"Afraid of the dark!" Marius scoffed gently. "Well, I am here now, and there is nothing shall harm thee. Of a truth, I did begin to think the feast would never have an end. The more I burned to be done with it and come to thee, the more the minutes dragged. I pictured thee, awaiting me here in thy secret bower; thy flushing face and the veiling shadow of thy hair, thy denying hands and averted glances—and thy father's guests might well have thought me a love-sick fool, thinking of nothing but his secret hope that his mistress might prove kind."

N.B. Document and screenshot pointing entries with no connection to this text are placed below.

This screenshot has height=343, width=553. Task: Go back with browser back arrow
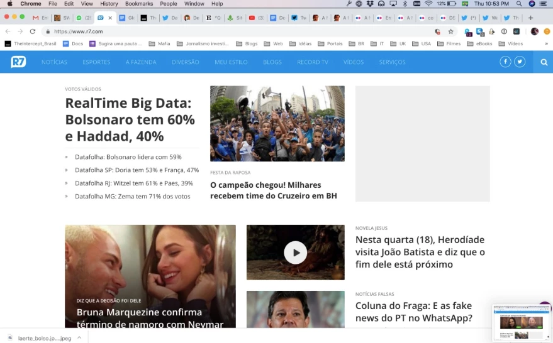coord(8,31)
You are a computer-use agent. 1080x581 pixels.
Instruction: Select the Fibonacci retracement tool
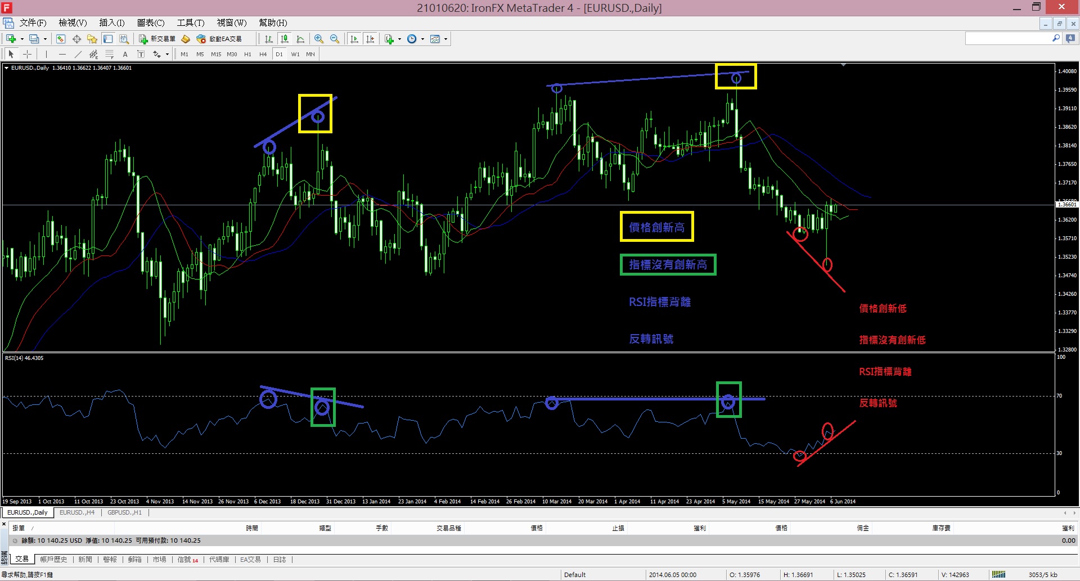point(109,54)
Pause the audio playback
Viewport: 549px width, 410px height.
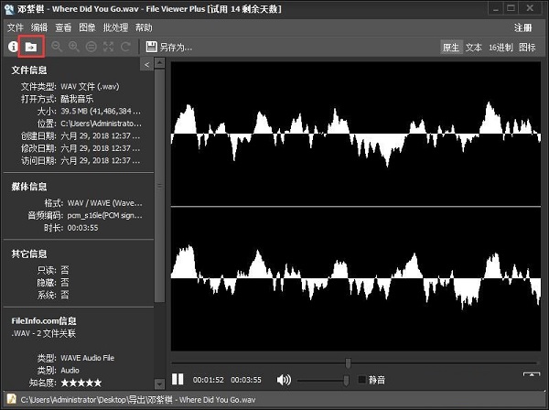pyautogui.click(x=178, y=379)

Varia sat upright on the couch and put her feet upon the floor, and his eyes followed the gracious outlines of her form beneath its drapery of rose. She pushed her hair back from her eyes and looked at him. Slow crimson spread from throat to brow; her glance wavered and fell. Quite suddenly she put both hands to her face, hiding her eyes from his, and turned her face away. It was a gesture of a child, infinitely touching, all-betraying in its pure artlessness. He started toward her, his dark eyes keen; and she sat quite still, passive to this fate of hers from which flight no longer might avail her. But with the touch of his hand upon her shoulder there came a soft insistent knocking at the door.

Marius smothered a curse and strode to open it. Mycon stood upon the threshold, and in the lamplight his face showed gray. He stammered like one caught in guilt.

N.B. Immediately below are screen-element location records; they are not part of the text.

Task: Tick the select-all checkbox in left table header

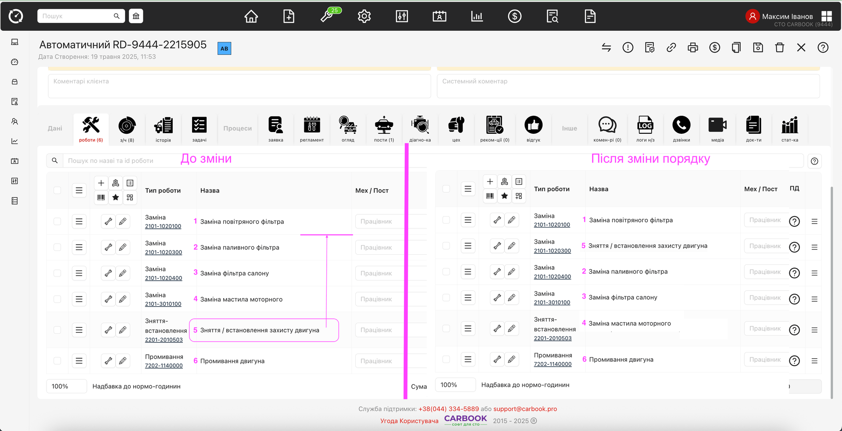Action: [57, 190]
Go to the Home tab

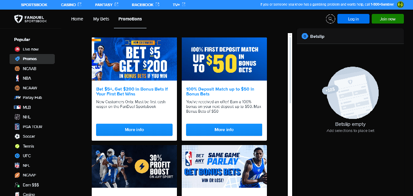tap(77, 19)
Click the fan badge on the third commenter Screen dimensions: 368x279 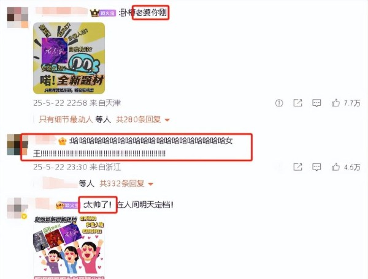click(x=71, y=206)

"Lord, thy pardon! There is trouble without, and the master sends to ask my lord's presence. We be encompassed by barbarians who have crept upon us."

"Tell thy lord I come," said Marius. Varia was forgotten; scarcely had the slave vanished down the corridor when Marius was after him, leaving his bride alone.

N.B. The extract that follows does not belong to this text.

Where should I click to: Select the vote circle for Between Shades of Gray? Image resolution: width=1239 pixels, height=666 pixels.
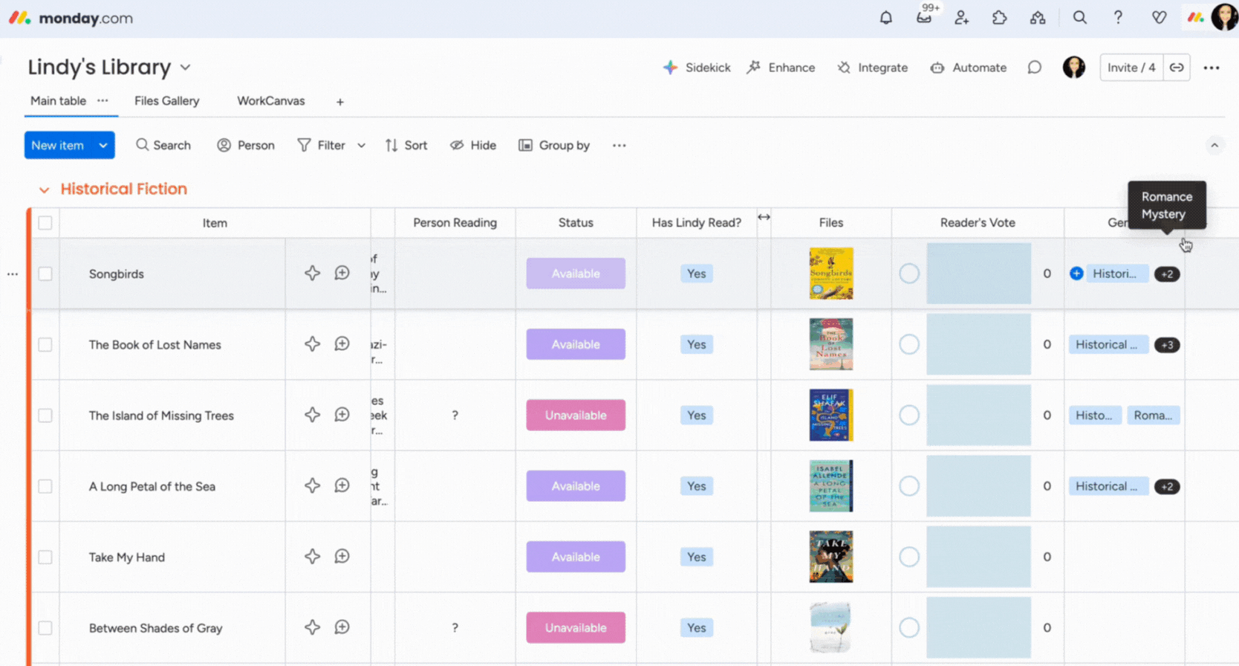908,628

Now in the villa were to be heard the first sounds of people aroused from sleep to find themselves in the midst of unknown dangers. Voices, frightened and impatient, echoed back and forth along the corridors; lights gleamed across the courts. Men and women, half dressed, began to appear, questioning feverishly, delivering themselves of theories to any who would listen.

"They say that if he will surrender Felix they will depart at once in peace."

"How came they to know that he was here? Who told them?"

"He will not surrender Felix—"

"If he does not—holy gods!—we shall all be slain and plundered."